ASSIGNED TASK: Scan the listing below and copy every line holding "computer".

TASK MATERIAL:
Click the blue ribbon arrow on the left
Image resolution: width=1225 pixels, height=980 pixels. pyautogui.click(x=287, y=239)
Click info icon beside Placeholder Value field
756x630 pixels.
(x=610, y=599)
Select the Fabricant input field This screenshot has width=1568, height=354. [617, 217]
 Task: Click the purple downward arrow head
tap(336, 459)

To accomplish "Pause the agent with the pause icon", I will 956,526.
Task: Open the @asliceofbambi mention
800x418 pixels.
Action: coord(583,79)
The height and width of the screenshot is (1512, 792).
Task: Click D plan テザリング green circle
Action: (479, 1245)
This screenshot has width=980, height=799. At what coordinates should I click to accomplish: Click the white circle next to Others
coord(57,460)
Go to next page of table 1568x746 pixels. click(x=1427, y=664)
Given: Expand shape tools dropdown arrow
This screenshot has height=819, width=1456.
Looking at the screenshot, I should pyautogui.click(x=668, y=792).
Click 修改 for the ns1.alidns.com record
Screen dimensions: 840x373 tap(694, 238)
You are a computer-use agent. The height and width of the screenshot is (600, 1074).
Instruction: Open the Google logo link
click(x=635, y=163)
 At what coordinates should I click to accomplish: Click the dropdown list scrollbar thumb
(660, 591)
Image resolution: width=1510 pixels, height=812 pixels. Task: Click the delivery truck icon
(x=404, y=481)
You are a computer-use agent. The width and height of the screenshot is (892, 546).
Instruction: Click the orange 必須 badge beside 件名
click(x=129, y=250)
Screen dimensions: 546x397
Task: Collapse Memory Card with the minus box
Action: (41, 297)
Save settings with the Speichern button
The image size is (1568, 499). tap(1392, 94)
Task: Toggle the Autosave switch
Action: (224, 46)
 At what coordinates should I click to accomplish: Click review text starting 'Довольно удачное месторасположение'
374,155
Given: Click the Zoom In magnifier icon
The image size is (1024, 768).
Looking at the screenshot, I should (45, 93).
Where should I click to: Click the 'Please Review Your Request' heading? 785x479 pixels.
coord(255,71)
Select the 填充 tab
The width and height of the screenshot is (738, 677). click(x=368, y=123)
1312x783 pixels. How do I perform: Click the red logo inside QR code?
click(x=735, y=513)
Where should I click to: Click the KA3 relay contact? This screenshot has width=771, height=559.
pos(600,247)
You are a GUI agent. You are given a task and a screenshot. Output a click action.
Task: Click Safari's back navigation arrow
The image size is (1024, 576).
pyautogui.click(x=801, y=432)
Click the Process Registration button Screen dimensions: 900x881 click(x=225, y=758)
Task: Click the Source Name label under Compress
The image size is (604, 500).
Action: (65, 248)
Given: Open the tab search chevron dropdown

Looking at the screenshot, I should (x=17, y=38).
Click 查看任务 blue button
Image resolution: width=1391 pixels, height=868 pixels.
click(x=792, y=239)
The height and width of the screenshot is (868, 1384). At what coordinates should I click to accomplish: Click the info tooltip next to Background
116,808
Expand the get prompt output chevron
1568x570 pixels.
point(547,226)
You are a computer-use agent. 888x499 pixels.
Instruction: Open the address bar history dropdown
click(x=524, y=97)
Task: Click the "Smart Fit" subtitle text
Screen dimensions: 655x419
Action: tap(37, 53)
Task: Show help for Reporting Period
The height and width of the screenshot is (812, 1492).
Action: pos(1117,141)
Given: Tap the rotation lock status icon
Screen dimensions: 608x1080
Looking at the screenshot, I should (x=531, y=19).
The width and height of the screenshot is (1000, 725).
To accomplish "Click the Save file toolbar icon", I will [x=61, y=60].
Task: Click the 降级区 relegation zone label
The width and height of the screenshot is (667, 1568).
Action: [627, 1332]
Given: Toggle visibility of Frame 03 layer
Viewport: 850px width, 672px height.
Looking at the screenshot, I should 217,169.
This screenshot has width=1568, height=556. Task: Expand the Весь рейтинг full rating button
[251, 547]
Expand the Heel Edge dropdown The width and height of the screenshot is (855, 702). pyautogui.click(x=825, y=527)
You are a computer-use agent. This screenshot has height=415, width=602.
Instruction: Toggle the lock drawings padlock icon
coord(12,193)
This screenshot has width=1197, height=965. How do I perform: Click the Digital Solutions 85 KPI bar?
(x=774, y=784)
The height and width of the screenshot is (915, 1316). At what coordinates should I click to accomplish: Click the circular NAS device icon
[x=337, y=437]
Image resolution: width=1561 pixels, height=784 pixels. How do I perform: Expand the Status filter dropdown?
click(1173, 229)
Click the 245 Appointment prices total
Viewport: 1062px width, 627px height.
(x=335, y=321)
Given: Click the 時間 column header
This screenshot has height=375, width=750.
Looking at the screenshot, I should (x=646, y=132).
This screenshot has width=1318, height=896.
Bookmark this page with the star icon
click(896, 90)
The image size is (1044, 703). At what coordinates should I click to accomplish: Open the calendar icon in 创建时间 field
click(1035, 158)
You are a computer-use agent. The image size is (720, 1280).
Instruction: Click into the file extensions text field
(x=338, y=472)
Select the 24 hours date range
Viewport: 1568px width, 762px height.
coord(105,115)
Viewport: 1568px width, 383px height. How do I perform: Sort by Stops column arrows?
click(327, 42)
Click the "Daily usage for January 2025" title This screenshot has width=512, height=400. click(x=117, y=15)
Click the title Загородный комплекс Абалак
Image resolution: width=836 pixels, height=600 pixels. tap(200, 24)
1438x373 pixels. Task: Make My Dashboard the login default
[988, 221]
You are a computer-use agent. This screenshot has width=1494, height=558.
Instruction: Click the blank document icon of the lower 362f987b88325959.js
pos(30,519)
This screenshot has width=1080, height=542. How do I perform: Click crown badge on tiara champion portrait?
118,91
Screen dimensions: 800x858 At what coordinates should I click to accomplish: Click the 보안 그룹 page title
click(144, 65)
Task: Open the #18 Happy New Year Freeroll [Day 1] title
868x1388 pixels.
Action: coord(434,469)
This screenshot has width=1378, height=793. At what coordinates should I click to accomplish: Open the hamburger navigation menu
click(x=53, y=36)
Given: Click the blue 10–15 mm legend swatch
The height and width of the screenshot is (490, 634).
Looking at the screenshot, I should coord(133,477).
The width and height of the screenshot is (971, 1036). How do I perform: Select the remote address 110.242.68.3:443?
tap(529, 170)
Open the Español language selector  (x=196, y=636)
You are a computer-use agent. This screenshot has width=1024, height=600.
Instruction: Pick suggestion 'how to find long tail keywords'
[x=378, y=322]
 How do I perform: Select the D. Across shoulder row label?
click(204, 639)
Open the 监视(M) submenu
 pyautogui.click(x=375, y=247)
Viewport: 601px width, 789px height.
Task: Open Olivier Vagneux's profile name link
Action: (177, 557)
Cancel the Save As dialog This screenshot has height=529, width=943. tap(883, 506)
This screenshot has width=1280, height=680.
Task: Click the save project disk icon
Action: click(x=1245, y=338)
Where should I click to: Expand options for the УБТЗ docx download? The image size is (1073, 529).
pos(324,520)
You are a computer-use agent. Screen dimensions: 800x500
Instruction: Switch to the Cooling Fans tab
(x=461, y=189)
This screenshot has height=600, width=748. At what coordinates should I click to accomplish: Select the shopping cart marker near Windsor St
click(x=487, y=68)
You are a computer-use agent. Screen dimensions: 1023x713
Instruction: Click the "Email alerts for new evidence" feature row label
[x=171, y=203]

WRITTEN RESPONSE:
You are a computer-use agent. The height and width of the screenshot is (600, 1074).
You are a computer-use agent. The width and height of the screenshot is (892, 546).
You are a computer-use agent. 888x499 pixels.
You are a computer-use agent. This screenshot has height=415, width=602.
You are a computer-use agent. The image size is (720, 1280).
You are a computer-use agent. This screenshot has width=1494, height=558.
You are a computer-use agent. This screenshot has width=1024, height=600.
You are a computer-use agent. Screen dimensions: 800x500
You are a computer-use agent. Screen dimensions: 1023x713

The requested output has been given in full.